A new report on the state of the city’s housing released today by NYU’s Furman Center for Real Estate and Urban Policy has a special focus on gentrification and neighborhoods that have seen rapid change in the last few decades. The report provides quantitative evidence that confirms what we already know– that rents are rising, people are being displaced, and areas around the city including Bushwick, Williamsburg, and the Lower East Side look very different today than they did in 1990, or even 2000. But there are a couple of surprises worth noting. We’ll have an in-depth followup tomorrow, but for now here’s a summary of the report’s findings.
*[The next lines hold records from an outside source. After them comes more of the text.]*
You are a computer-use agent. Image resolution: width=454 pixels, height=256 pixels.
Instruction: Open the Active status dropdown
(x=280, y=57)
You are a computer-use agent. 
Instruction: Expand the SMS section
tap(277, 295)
There are only a few neighborhoods left in the city that are not gentrified or gentrifying, according to the report. These include Highbridge, Kingsbridge, University Heights/Fordham, Soundview/Parkchester, Bensonhurst, Coney Island, and East New York. The rest of the city falls into two categories: either gentrifying or higher-income. B+B’s five neighborhoods fall into the former category– Bushwick, Williamsburg, Greenpoint, East Village, and the Lower East Side/Chinatown are all gentrifying areas. Which, duh. But so are places like Bed-Stuy, Brownsville, Crown Heights, and East Harlem. On average, these areas saw a 30 percent increase in rent between 2000 and 2010-2014.
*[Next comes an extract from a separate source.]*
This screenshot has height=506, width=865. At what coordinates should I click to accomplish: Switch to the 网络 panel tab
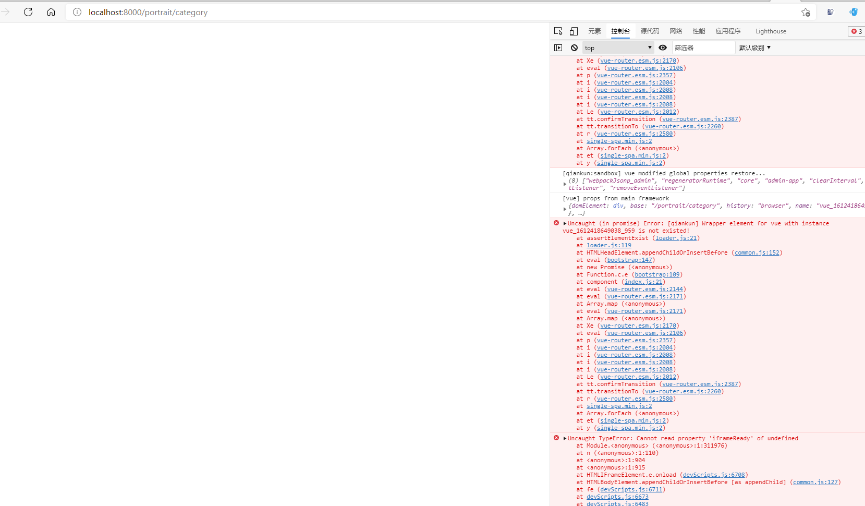click(x=675, y=31)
But taken individually, average rent increases (from 1990 to 2010-2014) in these shifting areas varies considerably. Greeenpoint/Williamsburg, unsurprisingly, has seen the greatest increase at 78.7 percent. In Bushwick, that number is 44 percent. In South Crown Heights, it’s 18.1 percent. Only two neighborhoods have seen a decrease, Mid-Island and Queens Village, and these areas qualify as “higher-income.” Even non-gentrifying areas saw an increase: East New York, for example, saw an 8.2 percent rise.
Average rents in Greenpoint/Williamsburg were between $751 and $1,000 in 1990, but have risen to over $1,250 across all of the neighborhood’s census tracts. College graduates, less than 30 percent of Greenpoint/Williamsburg’s population in 1990, are now greater than 50 percent. And Williamsburg’s Hispanic population has dramatically decreased in recent years.
Despite rapid change in gentrifying neighborhoods, these areas still haven’t gained back the population loss that was suffered by the city during the economic downturn of the ’70s, a decline that continued even into the ’80s when the economy was on its way back up. In 2010, population in these areas was still 15.8 percent lower than it was in 1970, while the rest of the city experienced a 3.6 percent gain from 1970 to 2010.
And yet, these areas added much more new housing than other, higher-population neighborhoods. Between 2000 and 2010, gentrifying areas gained 57,550 new units– that’s 33.8 percent of the new apartments added to the city overall in that period.
While the city as a whole has seen remarkable changes in the last few decades, as you might expect, the population shifts in gentrifying neighborhoods have been even more intensely skewed toward becoming “younger, more educated, and more weighted toward non-family households.” The report theorizes that this might explain why rent increases were more acute in these zones. Gentrifying neighborhoods have also become whiter– between 1990 and 2010, the population that identified as black fell from 37.9 to 30.9 percent (mirroring an overall trend in the city). But people who identify as white grew from 18.8 to 20.6 percent, which goes against the citywide trend of a decrease in the white population.
We’ve been hearing for a while now about the increasing wealth gap caused by stagnant or falling wages and the rising cost of housing, food, and other goods. Since 1990, New York City as a whole saw a slight increase in average household income but only until 2000, after which income decreased. However, the Furman report finds that gentrifying neighborhoods were the only areas to experience income growth between 2000 and 2010-2014– from $51,400 in 1990 to $58,550 in 2010-2014 (compared to average income in nabes that qualify as “higher income,” which was $95,200 in 2010-2014).
The Furman Center also offered several observations that could be indicators of the impact of rising costs in gentrifying neighborhoods, though they caution that “there is no way to measure the effect of rising rents” and that their conclusions are simply “suggestive insights.” These figures numbers that demonstrate a decline in the number of low-income residents in gentrifying neighborhoods, something that could mean “that low-income residents have become less able to move into or remain in gentrifying neighborhoods,” or that “poor residents are more able to lift themselves out of poverty in gentrifying neighborhoods,” or that both of these outcomes are occurring. (Though it should be pointed out that there’s no shortage of anecdotal evidence to indicate that people are being priced-out of their neighborhoods and displaced – see: predatory landlords.)
Other indicators hint that life has become more difficult for low-income residents living in gentrifying areas. Rent burden has increased more dramatically in these areas than in the rest of the city, and likewise the number of low-income rental units have “declined the most in gentrifying areas.” On the whole, the city’s population is continuing to shift and taking a beating when it comes to “rent pressures,” but the Furman report concludes that these changes are “magnified in gentrifying areas.”